Honoring American Workers as We Celebrate Our Freedoms
July 1, 2013
When asked what historic event Americans have to celebrate this week, the universal answer will prove to be the Fourth of July. While true, another cornerstone of modern American society, unnoticed and unmarked by most Americans, warrants celebration and contemplation.
Seventy-five years ago, President Franklin Roosevelt signed into law a bill that altered the course of American industry and labor—the Federal Labor Standards Act of 1938 (FSLA). Despite negotiating in the midst of the worst economic crisis in American history and with violence and tension mounting around the world, Congress turned its focus inward towards the nation’s most vulnerable.
The Federal Labor Standards Act established the first
federal minimum wage, regulated weekly work hours, and federally protected
working conditions for child labor. Now, as we mark the anniversary of its
signing, we must ask if our Congress will be bold enough to continue promoting
economic justice in the face of financial struggles.
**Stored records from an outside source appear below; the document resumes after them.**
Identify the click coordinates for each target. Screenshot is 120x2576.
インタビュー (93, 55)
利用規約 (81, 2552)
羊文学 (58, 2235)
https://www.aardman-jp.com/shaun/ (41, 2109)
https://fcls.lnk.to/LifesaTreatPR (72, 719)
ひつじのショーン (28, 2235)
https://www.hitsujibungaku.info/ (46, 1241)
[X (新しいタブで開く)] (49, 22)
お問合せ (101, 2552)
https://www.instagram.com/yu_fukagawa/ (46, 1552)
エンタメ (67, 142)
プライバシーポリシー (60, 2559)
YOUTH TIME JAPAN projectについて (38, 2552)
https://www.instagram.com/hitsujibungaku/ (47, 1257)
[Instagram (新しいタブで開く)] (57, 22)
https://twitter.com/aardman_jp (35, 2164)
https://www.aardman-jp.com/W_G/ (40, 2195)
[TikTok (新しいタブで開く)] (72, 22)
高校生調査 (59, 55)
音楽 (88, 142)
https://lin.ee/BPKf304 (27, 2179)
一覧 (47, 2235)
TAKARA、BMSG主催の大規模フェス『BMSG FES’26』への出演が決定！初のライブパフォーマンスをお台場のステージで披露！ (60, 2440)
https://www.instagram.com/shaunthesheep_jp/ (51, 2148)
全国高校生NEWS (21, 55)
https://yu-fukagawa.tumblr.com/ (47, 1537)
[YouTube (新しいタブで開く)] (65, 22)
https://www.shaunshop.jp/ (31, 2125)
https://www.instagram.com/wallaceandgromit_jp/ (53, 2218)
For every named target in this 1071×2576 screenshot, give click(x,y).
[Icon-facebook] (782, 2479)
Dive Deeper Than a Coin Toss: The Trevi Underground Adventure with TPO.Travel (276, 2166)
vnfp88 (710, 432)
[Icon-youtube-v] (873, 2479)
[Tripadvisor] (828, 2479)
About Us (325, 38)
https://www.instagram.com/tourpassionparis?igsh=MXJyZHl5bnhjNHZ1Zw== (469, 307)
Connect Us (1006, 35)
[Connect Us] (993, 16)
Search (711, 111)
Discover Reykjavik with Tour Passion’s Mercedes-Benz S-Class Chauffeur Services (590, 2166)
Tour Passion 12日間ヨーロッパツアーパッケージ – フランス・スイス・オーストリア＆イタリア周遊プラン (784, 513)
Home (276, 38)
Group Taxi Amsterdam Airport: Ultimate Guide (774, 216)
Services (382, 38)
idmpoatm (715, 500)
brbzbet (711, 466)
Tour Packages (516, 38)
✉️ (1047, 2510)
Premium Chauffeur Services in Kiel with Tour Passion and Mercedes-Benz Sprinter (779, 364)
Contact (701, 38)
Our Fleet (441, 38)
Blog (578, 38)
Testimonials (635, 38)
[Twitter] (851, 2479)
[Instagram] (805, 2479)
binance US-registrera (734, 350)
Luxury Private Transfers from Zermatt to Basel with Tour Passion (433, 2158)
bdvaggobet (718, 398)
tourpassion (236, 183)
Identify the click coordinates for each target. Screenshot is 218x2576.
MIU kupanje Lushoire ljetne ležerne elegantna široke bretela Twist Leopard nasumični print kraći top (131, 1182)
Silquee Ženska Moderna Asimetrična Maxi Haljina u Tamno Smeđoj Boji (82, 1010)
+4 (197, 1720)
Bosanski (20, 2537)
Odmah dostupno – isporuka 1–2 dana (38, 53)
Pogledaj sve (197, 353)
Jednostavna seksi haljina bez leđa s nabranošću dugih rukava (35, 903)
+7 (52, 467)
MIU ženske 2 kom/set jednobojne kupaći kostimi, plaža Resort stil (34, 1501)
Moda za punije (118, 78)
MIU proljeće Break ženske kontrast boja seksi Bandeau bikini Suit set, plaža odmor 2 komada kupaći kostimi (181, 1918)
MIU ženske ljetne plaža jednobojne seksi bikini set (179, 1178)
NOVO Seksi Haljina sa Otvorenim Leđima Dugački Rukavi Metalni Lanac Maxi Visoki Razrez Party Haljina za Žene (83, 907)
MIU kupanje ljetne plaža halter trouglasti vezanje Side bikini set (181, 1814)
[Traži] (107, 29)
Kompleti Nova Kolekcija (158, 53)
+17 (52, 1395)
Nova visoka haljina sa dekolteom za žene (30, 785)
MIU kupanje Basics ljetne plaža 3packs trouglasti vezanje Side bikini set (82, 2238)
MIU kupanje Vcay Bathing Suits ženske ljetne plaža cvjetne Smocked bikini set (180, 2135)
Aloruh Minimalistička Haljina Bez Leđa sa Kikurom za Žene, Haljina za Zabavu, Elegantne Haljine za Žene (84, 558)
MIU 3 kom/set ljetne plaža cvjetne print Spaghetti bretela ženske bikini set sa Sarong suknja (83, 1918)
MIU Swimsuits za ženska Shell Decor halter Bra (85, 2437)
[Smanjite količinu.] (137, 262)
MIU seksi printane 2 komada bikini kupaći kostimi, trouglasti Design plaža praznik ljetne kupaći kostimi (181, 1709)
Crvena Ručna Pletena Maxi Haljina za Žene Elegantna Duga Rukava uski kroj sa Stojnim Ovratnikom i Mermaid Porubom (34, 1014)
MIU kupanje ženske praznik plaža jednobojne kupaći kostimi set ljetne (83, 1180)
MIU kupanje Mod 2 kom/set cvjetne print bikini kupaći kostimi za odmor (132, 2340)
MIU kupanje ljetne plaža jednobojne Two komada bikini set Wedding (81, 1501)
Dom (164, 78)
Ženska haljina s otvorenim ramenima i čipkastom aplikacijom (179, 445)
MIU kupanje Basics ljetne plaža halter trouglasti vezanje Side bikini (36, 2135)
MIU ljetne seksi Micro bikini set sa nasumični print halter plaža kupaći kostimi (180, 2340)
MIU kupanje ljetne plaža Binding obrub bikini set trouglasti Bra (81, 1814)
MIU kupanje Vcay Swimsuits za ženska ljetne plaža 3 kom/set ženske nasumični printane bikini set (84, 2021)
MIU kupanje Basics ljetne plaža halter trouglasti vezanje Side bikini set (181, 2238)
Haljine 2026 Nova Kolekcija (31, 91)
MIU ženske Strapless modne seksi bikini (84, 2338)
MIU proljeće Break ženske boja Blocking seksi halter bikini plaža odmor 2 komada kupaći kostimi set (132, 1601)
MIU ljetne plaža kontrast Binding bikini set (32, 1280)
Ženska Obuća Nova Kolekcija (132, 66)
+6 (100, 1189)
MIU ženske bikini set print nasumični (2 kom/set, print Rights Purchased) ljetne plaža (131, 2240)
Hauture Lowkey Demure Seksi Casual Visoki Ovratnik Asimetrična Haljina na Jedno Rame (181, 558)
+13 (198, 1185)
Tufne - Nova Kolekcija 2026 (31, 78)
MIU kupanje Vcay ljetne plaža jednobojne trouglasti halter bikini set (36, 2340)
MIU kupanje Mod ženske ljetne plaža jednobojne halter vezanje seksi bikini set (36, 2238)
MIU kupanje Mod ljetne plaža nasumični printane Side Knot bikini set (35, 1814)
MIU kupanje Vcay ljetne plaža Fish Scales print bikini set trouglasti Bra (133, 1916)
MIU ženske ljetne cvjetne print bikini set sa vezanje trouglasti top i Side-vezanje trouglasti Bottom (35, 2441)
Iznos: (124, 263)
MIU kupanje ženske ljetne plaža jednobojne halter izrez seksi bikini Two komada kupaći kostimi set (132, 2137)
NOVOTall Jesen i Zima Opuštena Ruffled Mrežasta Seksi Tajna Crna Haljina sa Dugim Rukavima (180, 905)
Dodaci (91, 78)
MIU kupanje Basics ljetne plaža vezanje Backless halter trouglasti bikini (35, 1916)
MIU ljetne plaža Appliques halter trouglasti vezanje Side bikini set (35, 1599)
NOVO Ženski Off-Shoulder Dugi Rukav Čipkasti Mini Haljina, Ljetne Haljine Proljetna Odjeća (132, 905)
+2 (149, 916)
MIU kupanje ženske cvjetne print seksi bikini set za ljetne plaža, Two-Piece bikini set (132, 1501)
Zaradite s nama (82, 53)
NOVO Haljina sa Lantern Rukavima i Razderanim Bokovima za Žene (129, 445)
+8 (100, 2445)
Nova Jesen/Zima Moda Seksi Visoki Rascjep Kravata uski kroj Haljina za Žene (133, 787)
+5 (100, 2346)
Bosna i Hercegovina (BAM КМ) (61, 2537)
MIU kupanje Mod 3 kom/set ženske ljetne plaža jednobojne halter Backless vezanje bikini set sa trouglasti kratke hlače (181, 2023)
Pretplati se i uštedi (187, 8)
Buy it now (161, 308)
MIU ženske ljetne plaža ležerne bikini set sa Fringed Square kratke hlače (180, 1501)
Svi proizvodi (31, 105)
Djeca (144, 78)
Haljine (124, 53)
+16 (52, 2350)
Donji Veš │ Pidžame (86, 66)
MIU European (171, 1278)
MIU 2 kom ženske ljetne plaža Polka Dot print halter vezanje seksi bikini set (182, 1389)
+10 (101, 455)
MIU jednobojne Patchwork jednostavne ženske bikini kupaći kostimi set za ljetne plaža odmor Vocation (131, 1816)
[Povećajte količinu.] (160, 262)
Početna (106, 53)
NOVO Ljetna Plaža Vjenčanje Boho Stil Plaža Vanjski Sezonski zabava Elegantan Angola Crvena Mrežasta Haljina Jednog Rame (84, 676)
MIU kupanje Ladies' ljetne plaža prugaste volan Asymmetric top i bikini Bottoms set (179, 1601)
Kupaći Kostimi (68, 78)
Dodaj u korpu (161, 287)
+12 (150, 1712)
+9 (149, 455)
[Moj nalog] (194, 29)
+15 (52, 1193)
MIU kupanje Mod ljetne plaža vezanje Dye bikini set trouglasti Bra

The Roots of Minimum Wage in America
In light of modern standards, the stipulations of the original FSLA appear reasonable; when placed in our times, they hardly seem to justify President Roosevelt’s statement that the law was “the most far-reaching, far-sighted program for benefit of workers ever adopted here or in any other country.” The law required employers to pay employees a minimum of 25 cents per hour—with a guarantee of 40 cents per hour by 1945—mandated a 40 hour work week, and limited the occupations and improved the standard conditions under which children could work.
However, even then doubters sought to block steps towards economic justice. Naysayers warned Congress that the proposed bill would cripple the economy, increase unemployment, and violate the rights of employers; despite the concern, Members of Congress fulfilled their promise to best serve constituents by passing the bill. The doomsday premonitions of 1938 never materialized and America soon saw the hard-won end of the Great Depression.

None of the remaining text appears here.